Python TensorFlow Lite 인터프리터를 사용하여 TensorFlow Lite 모델을 실행합니다.

인터프리터에 모델 로드하기

interpreter = tf.lite.Interpreter(model_path=str(tflite_model_file))
interpreter.allocate_tensors()
interpreter_16x8 = tf.lite.Interpreter(model_path=str(tflite_model_16x8_file))
interpreter_16x8.allocate_tensors()

하나의 이미지에서 모델 테스트하기

test_image = np.expand_dims(test_images[0], axis=0).astype(np.float32)

input_index = interpreter.get_input_details()[0]["index"]
output_index = interpreter.get_output_details()[0]["index"]

interpreter.set_tensor(input_index, test_image)
interpreter.invoke()
predictions = interpreter.get_tensor(output_index)
import matplotlib.pylab as plt

plt.imshow(test_images[0])
template = "True:{true}, predicted:{predict}"
_ = plt.title(template.format(true= str(test_labels[0]),
                              predict=str(np.argmax(predictions[0]))))
plt.grid(False)

png

test_image = np.expand_dims(test_images[0], axis=0).astype(np.float32)

input_index = interpreter_16x8.get_input_details()[0]["index"]
output_index = interpreter_16x8.get_output_details()[0]["index"]

interpreter_16x8.set_tensor(input_index, test_image)
interpreter_16x8.invoke()
predictions = interpreter_16x8.get_tensor(output_index)
plt.imshow(test_images[0])
template = "True:{true}, predicted:{predict}"
_ = plt.title(template.format(true= str(test_labels[0]),
                              predict=str(np.argmax(predictions[0]))))
plt.grid(False)

png

모델 평가하기

# A helper function to evaluate the TF Lite model using "test" dataset.
def evaluate_model(interpreter):
  input_index = interpreter.get_input_details()[0]["index"]
  output_index = interpreter.get_output_details()[0]["index"]

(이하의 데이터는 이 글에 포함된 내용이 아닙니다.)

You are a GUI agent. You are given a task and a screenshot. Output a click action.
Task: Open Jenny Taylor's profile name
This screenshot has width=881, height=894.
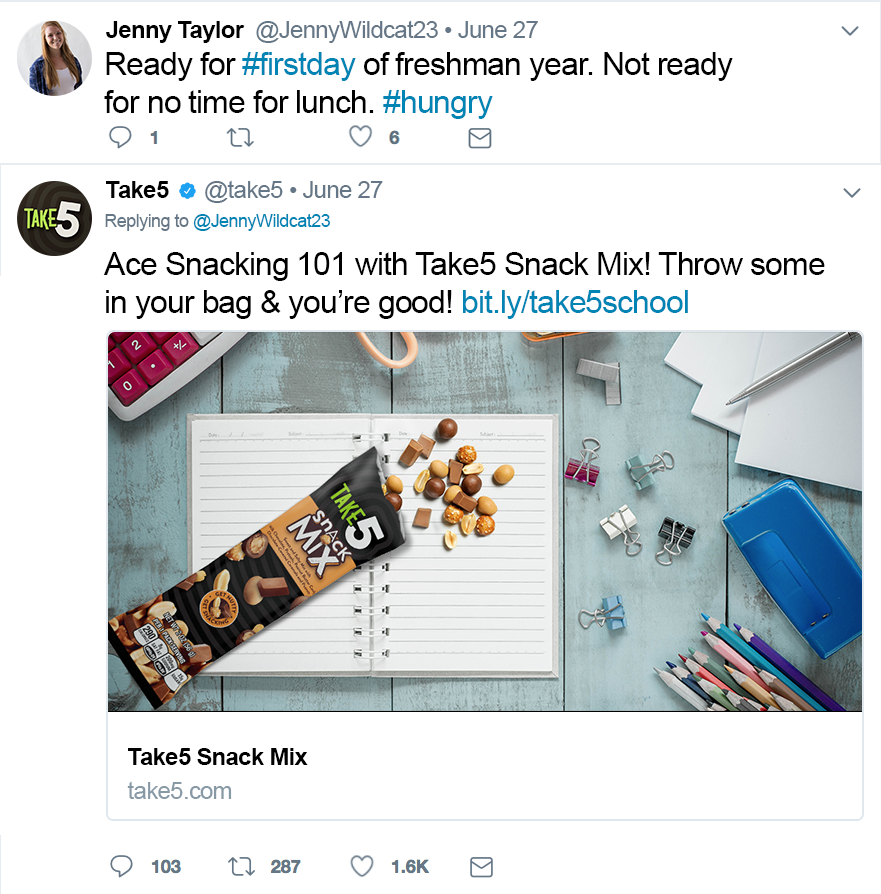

  # Run predictions on every image in the "test" dataset.
  prediction_digits = []
  for test_image in test_images:
    # Pre-processing: add batch dimension and convert to float32 to match with
    # the model's input data format.
    test_image = np.expand_dims(test_image, axis=0).astype(np.float32)
    interpreter.set_tensor(input_index, test_image)

    # Run inference.
    interpreter.invoke()

    # Post-processing: remove batch dimension and find the digit with highest
    # probability.
    output = interpreter.tensor(output_index)
    digit = np.argmax(output()[0])
    prediction_digits.append(digit)

  # Compare prediction results with ground truth labels to calculate accuracy.
  accurate_count = 0
  for index in range(len(prediction_digits)):
    if prediction_digits[index] == test_labels[index]:
      accurate_count += 1
  accuracy = accurate_count * 1.0 / len(prediction_digits)

  return accuracy
print(evaluate_model(interpreter))
0.9641

16x8 양자화된 모델에 대해 평가를 반복합니다.

# NOTE: This quantization mode is an experimental post-training mode,
# it does not have any optimized kernels implementations or
# specialized machine learning hardware accelerators. Therefore,
# it could be slower than the float interpreter.
print(evaluate_model(interpreter_16x8))
0.9638

이 예에서는 정확성에 차이가 없지만 3배 축소된 크기로 모델을 16x8로 양자화했습니다.